Jalur yang paling terkenal di Shoreditch bernama Brick Lane, yang merupakan surga karya seni jalanan. Di daerah ini terdapat karya yang cukup terkenal berupa gambar dua orang berwarna hitam dan putih yang bergandengan tangan. Orang yang berwarna hitam dibuat seperti memakai cadar, mewakili komunitas Islam. Sementara orang yang putih mewakili kelompok Kristen Inggris. Mural karya Stik ini menggambarkan persahabatan antara agama.

Karya itu menjadi penting karena di Inggris sering muncul peristiwa diskriminasi dan rasisme terhadap kelompok minoritas Muslim. Seperti di banyak tempat lainnya, agama selalu dianggap sumber perselisihan. Padahal, kalau mau dirunut, selalu ada hal lain yang melatar belakangi konflik. Di Inggris, konflik terhadap komunitas Islam sudah muncul sejak perang dunia kedua. Saat itu, banyak orang kulit putih yang kesulitan memperoleh lapangan pekerjaan seusai kembali dari perang. Kedatangan orang-orang Somalia yang beragama Islam dianggap telah merebut peluang masyarakat lokal. Konflik ini, ditambah dengan perubahan iklim politik global, dan dinamika nasional, termasuk meningkatkan Islamophobia, membuat diskriminasi terus berlanjut dan dampaknya bisa dirasakan sampai sekarang.

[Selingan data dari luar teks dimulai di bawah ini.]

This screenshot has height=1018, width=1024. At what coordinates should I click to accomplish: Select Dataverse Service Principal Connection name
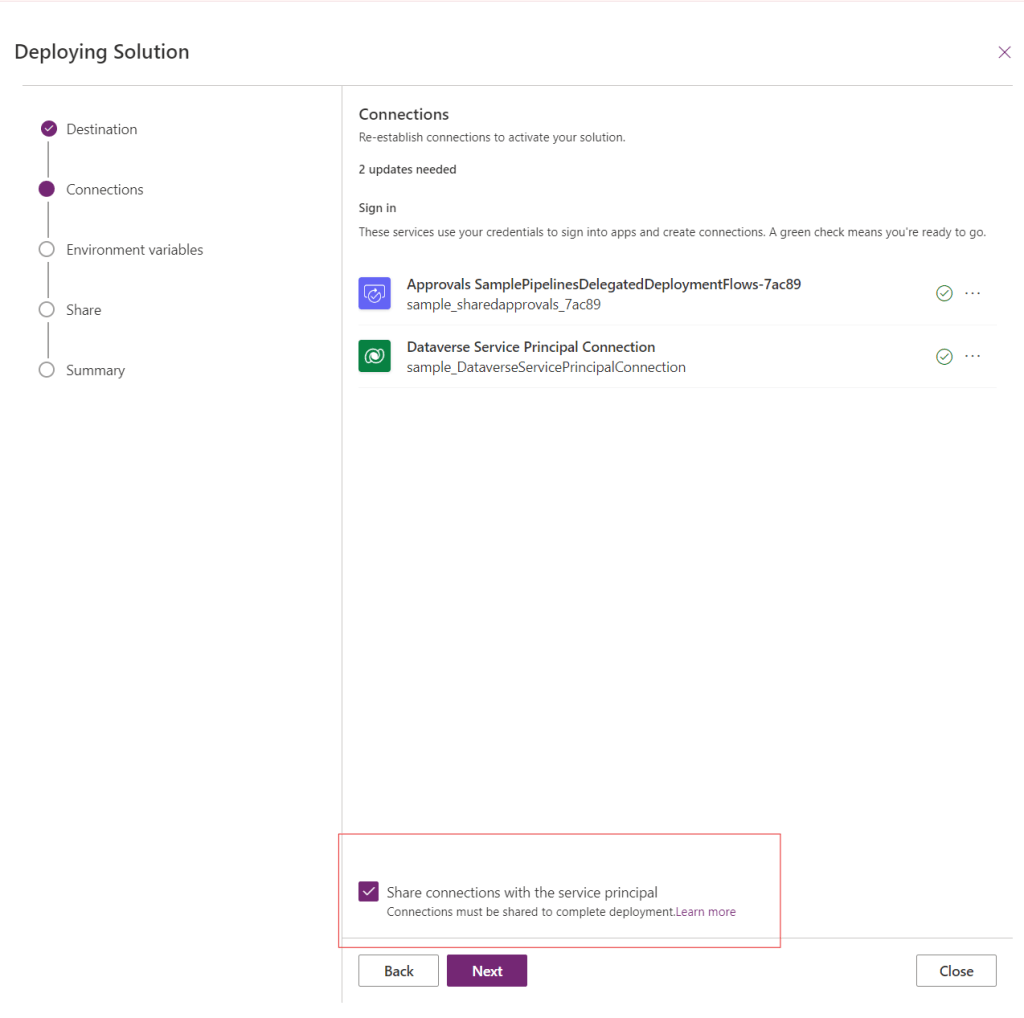pos(531,347)
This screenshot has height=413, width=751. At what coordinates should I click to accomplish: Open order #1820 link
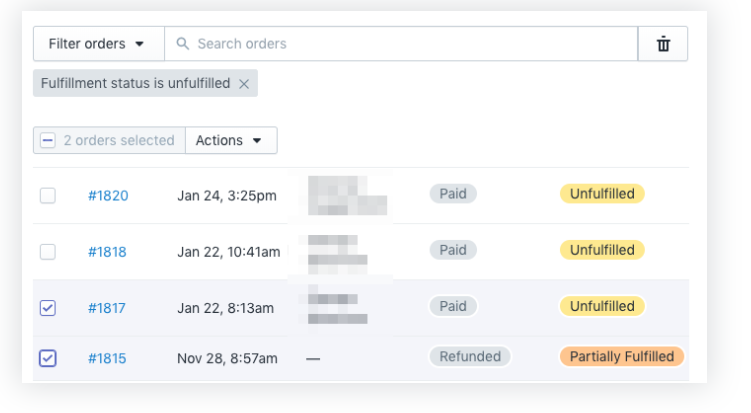click(x=108, y=196)
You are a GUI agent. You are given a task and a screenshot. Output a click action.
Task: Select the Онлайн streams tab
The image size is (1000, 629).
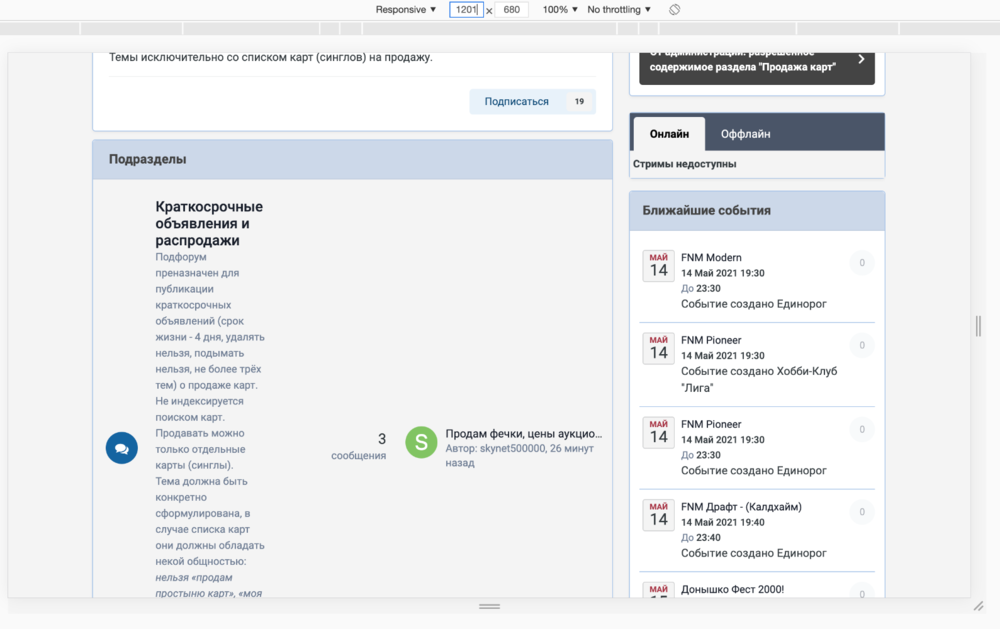coord(669,134)
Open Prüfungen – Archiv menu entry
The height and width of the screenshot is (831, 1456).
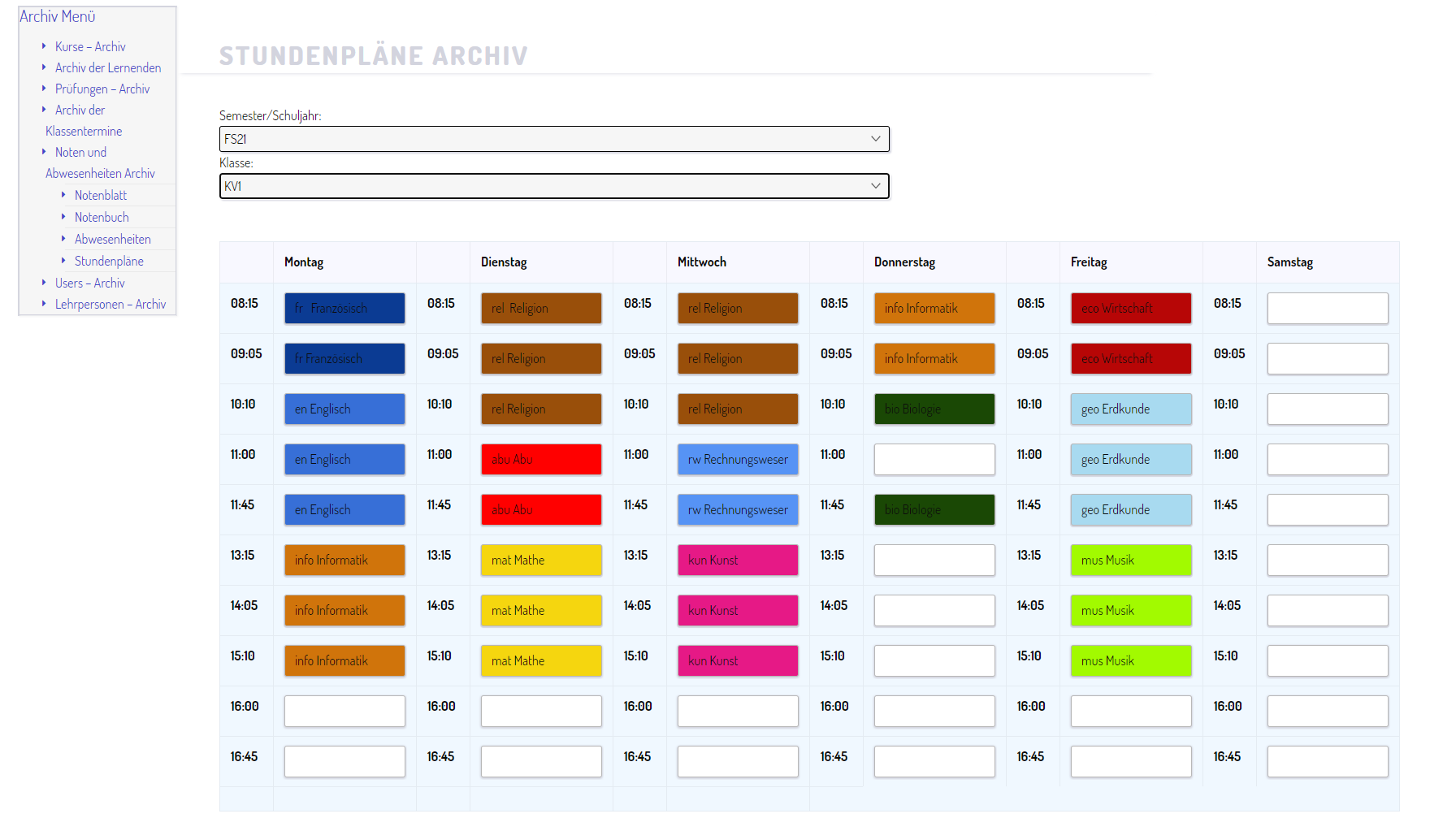tap(102, 89)
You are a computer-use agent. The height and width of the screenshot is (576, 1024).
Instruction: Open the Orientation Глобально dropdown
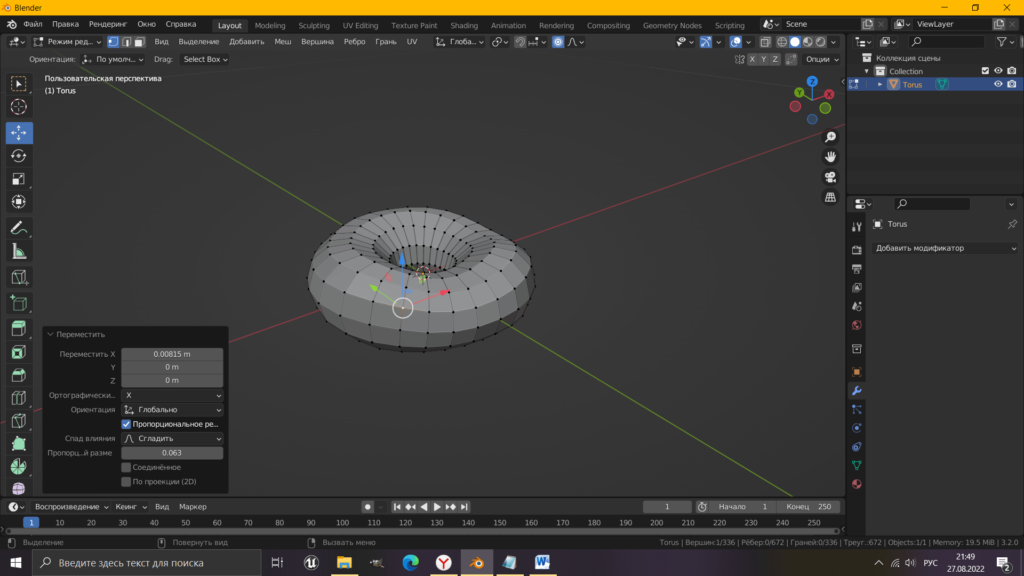172,410
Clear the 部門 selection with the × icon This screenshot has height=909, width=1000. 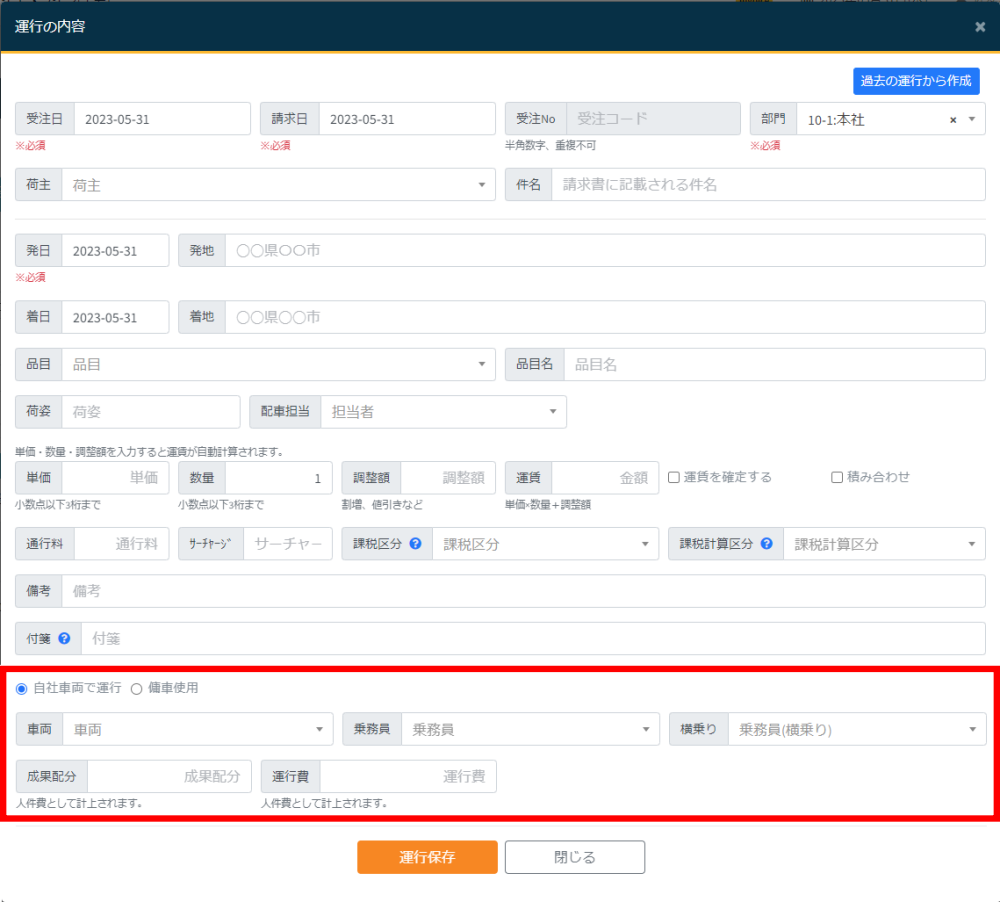coord(953,120)
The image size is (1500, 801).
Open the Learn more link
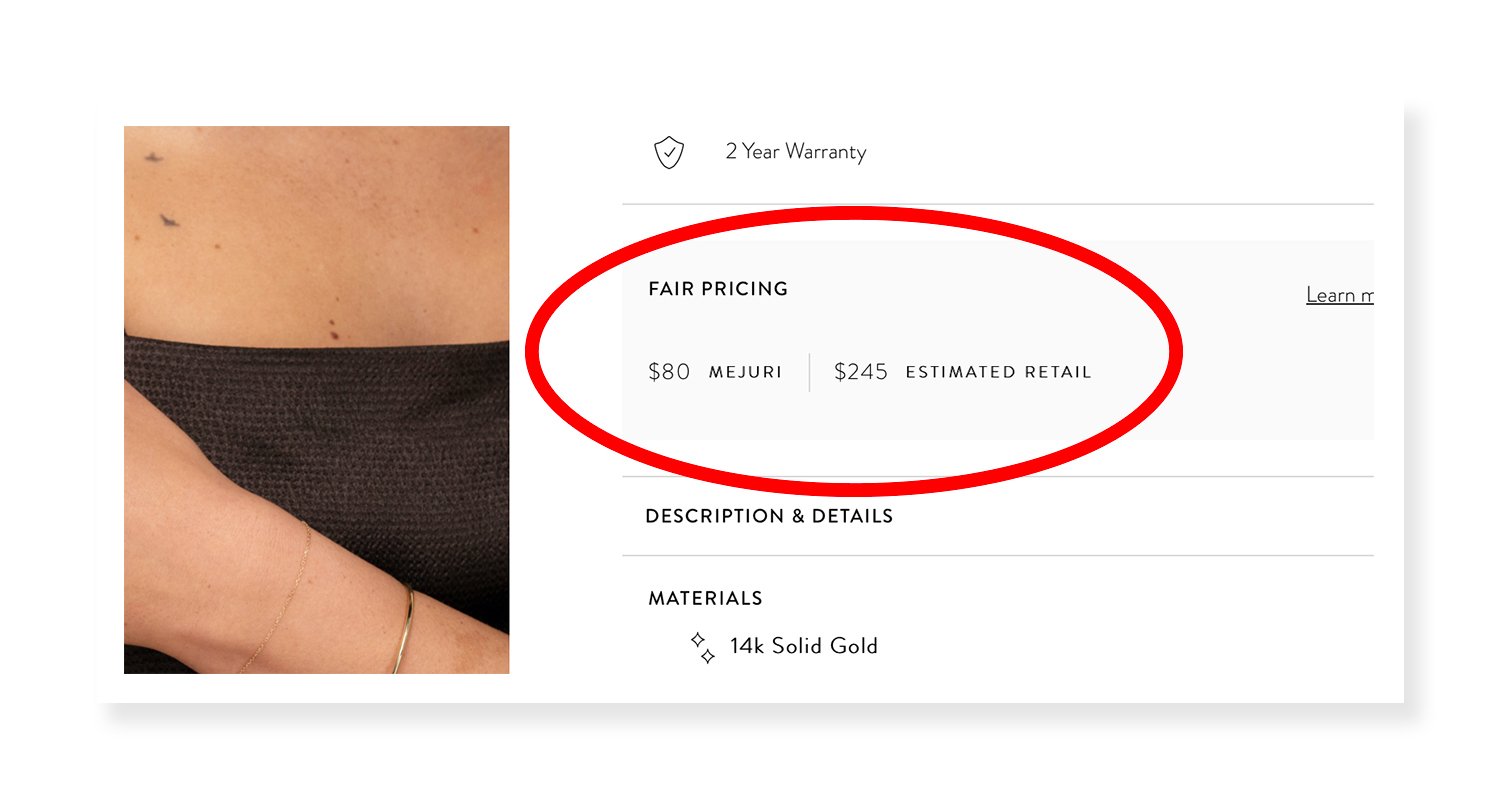[x=1340, y=294]

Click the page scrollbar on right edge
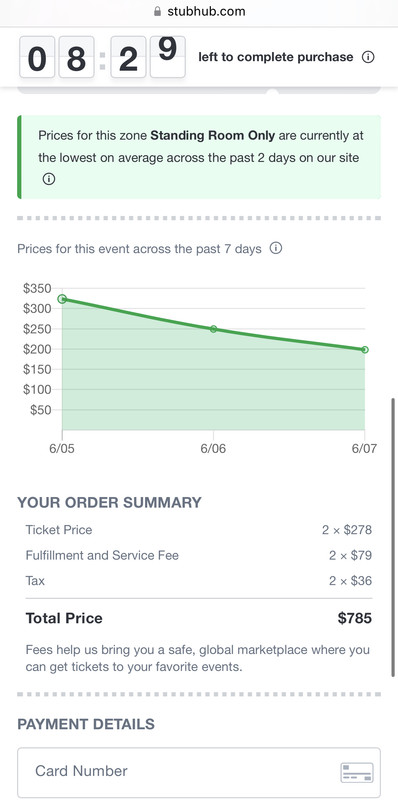coord(393,537)
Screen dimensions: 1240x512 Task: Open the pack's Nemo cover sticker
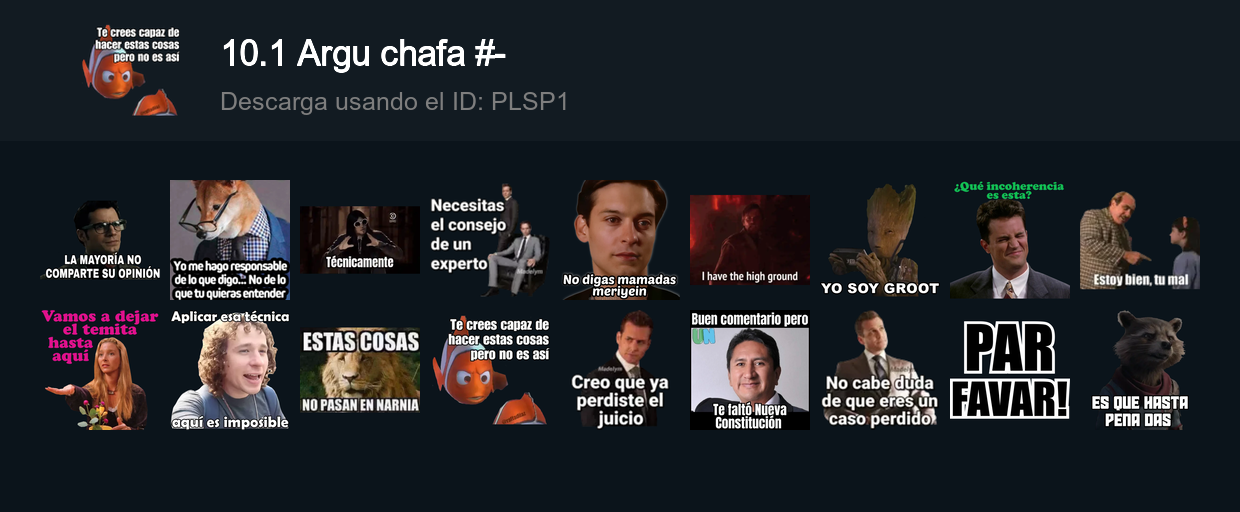pyautogui.click(x=130, y=71)
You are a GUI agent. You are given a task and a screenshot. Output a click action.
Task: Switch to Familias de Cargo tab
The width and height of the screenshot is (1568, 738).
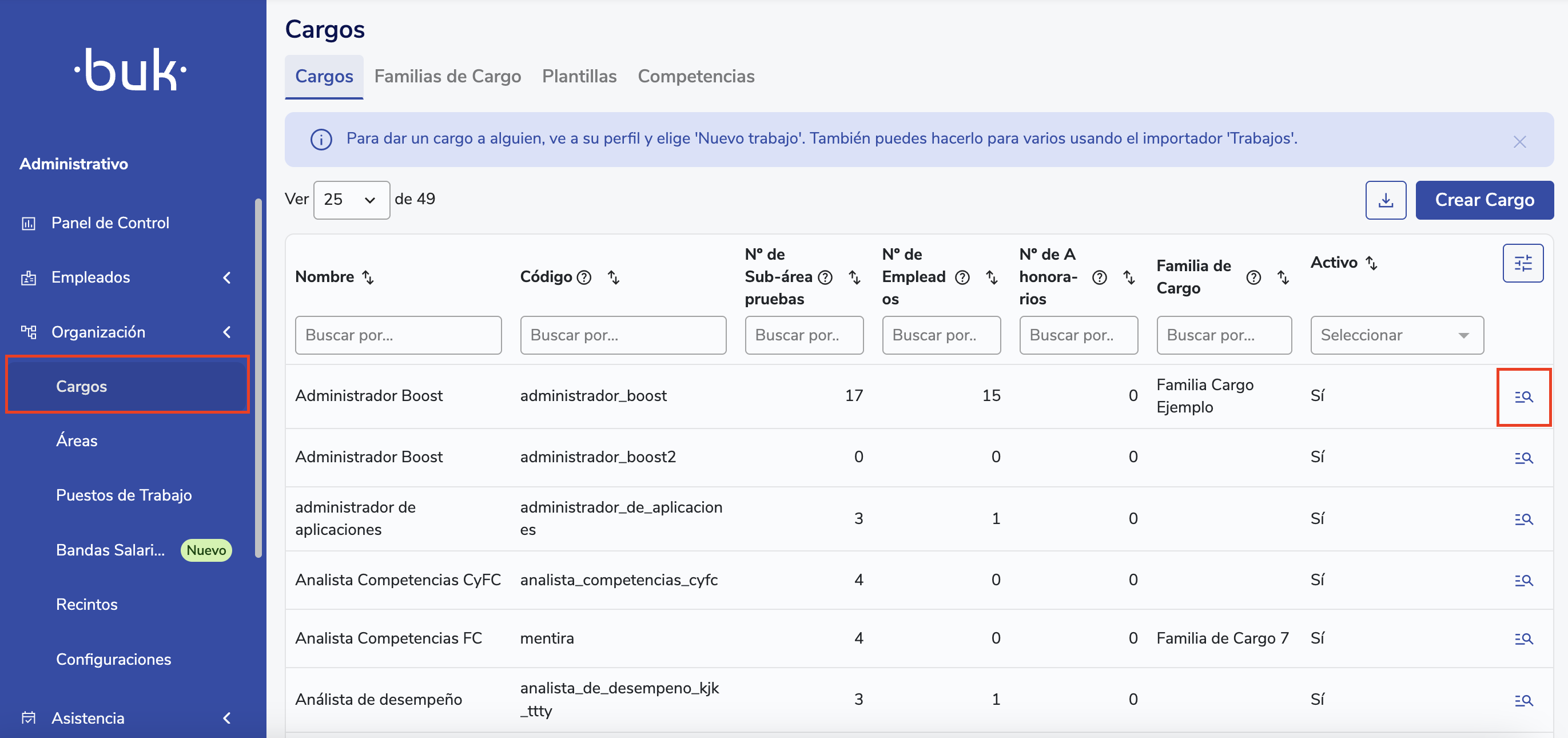447,76

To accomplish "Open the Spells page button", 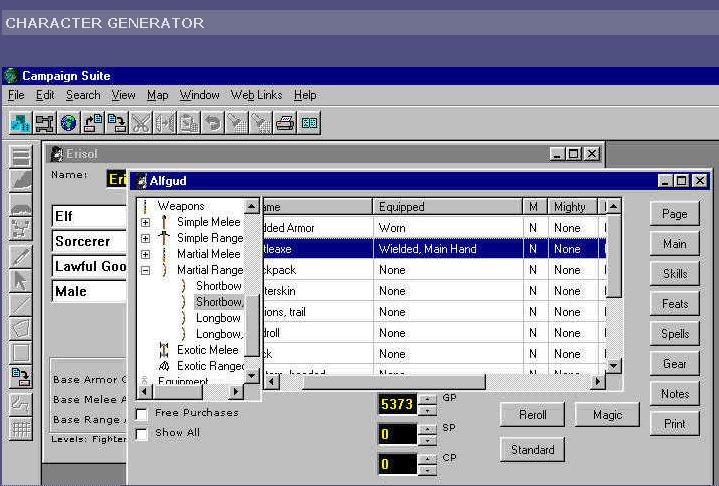I will (675, 334).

Apalagi, sejak ada peristiwa global, seperti serangan 11 September 2001 di New York, ledakan bom 2004 di Madrid, dan ledakan bom 2005 di London, orang-orang Islam yang tinggal di negara-negara barat, sering mengalami pelecehan dan diskriminasi. Karya yang dibuat oleh Stik pada Mei 2010 itu kemudian menjadi oase di tengah padang gurun kemanusiaan. Karya itu cukup ikonik karena membawa pesan penting yaitu harmoni dan integrasi yang menjadi ciri khas negara Inggris. Meski usia gambar sudah lebih dari satu dekade, tapi pesannya tetap relevan hingga kini.

Karya yang ada di Shoreditch banyak yang menonjolkan hiburan dan kreativitas, tapi tak jarang ada karya yang mempunyai pesan mendalam. Karya-karya itu dibuat sebagai sarana menggalang solidaritas. Sejak muncul gerakan Black Live Matters, para seniman juga merespons isu tersebut dengan menciptakan karya di jalanan.

Neequaye Dreph Dsane, atau yang biasa disapa “Dreph”, misalnya, menciptakan serangkaian potret yang menampilkan wanita kulit hitam yang tinggal di lingkungan tempat mural mereka berada. Foto-foto yang digambar bukanlah wajah orang terkenal, tapi masyarakat biasa. Fitur wajah yang digambar sebagain terlibat dalam pendidikan, advokasi, desain, atau karya kreatif dari kelompok masyarakat minoritas. Dari wajah-wajah ini, sang seniman ingin memberi inspirasi mengenai pahlawan sehari-hari yang ada dan tinggal di antara kita.

Ketika mural dan graffiti banyak dihapus di berbagai tempat di dunia, di Shoreditch, keberadaan karya seni jalanan justru dirayakan. Coretan dinding dipelihara sebagai identitas kota, ruang untuk menumpahkan keresahan, panggung seni dan kreativitas, serta sarana menjaga solidaritas sebagai sesama manusia.